Assignment: Below this sentence is a listing; return exactly its lines from the one with "Given: Select the O que acessamos? activity" to the one with "952x1270 pixels.", both kept, and nothing more.

Source data:

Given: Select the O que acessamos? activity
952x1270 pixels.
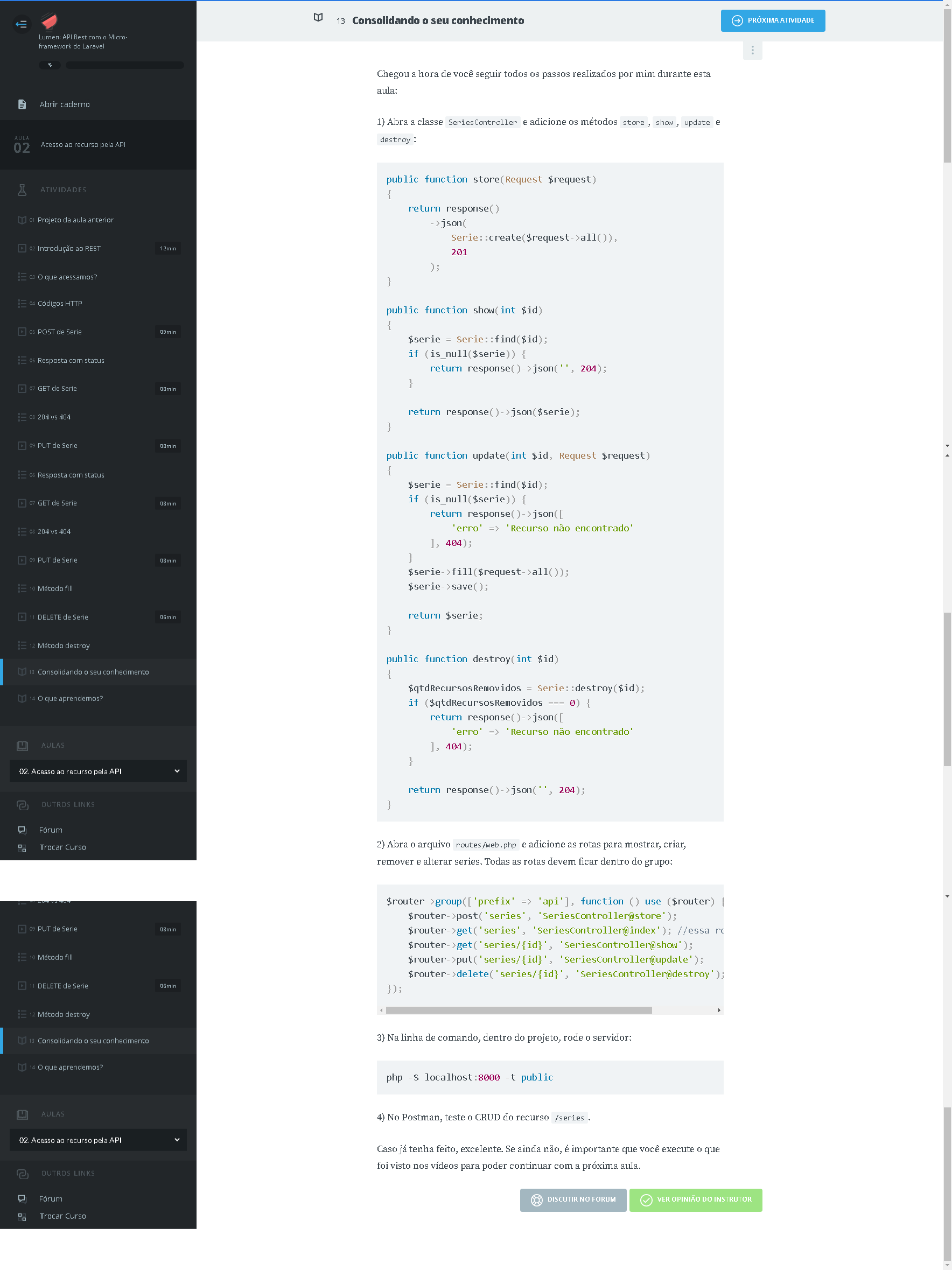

...

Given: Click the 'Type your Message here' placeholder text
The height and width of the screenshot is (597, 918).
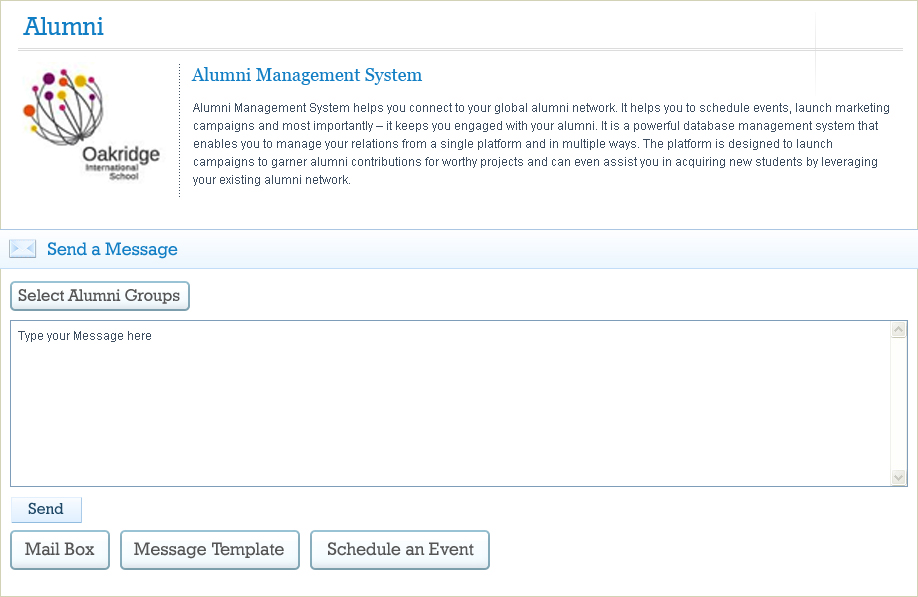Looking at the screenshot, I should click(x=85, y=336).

Solution to this problem:
Given: Select the O que acessamos? activity
952x1270 pixels.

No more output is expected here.